Необозримое море людей, пестреющее разными красками, заливало не только огромный Большой проспект, но и все втекавшие в него многочисленные улицы.
Всюду реяли знамена — красные, голубые, желтые, зеленые, белые и даже черные. Множество стягов с различными лозунгами и призывами теснилось в воздухе. Играли оркестры. Звучали песни. Казалось, даже распустившиеся деревья с шелестящей нежно-зеленой молодой листвой приветствовали людей.
По расцвеченной флагами улице ребята ушли далеко вперед, ловко проскальзывая в толпе, заполнявшей тротуар, а где и пробиваясь локтями.
— Вернемся к своим, — советовал Левка, поглядывая на часы.
— Пошли дальше, — упрямо тянул его Ванюшка.
На углу 10-й линии Ванюшка заметил сына убитого околоточного Грязнова. Ромка в простой ученической курточке как-то уныло глазел на огромное черное знамя, развевавшееся над малолюдной колонной.

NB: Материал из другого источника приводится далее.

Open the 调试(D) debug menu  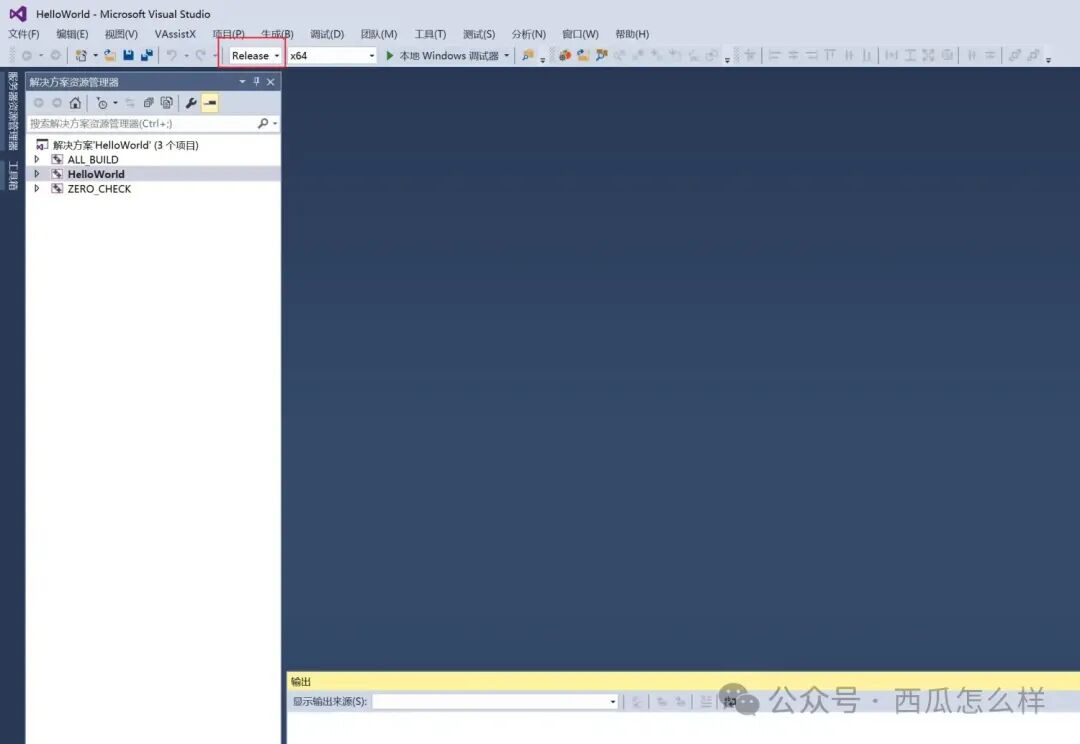327,34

— «Анархия — мать порядка!» — вслух прочел Левка на черном шелковом полотнище.
— Анархисты! — слышались голоса среди любопытных на тротуаре.

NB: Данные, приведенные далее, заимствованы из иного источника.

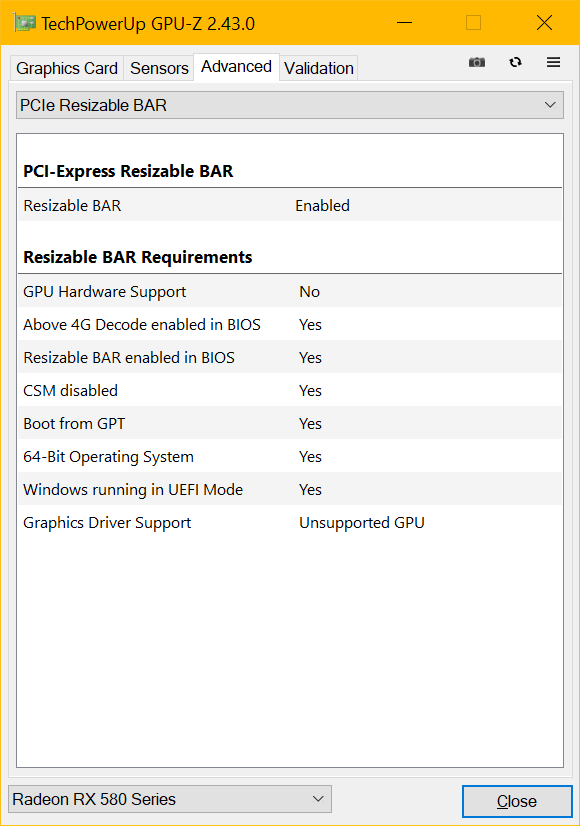The image size is (580, 826).
Task: Open the Radeon RX 580 Series selector
Action: (170, 799)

— Это что... русские пли чужеземцы? — спрашивала женщина в пестром деревенском наряде.
— Воры и жулики! — авторитетно разъяснял пожилой мужчина, по виду торговец.
Ванюшка, сжалившись, хотел было пригласить Ромку в свою колонну, но тут же сообразил, что сына околоточного Царь сразу же выставит из рядов скобарей-пролетариев.
В это время стоящая впереди колонна пришла в движение. За ней тронулись и анархисты со своим огромным черным знаменем.
К удивлению Ванюшки, Ромка юркнул в колонну анархистов и зашагал рядом с лохматым длинноволосым дядькой в круглой черной шляпе и рубашке с белым шнурком на воротнике.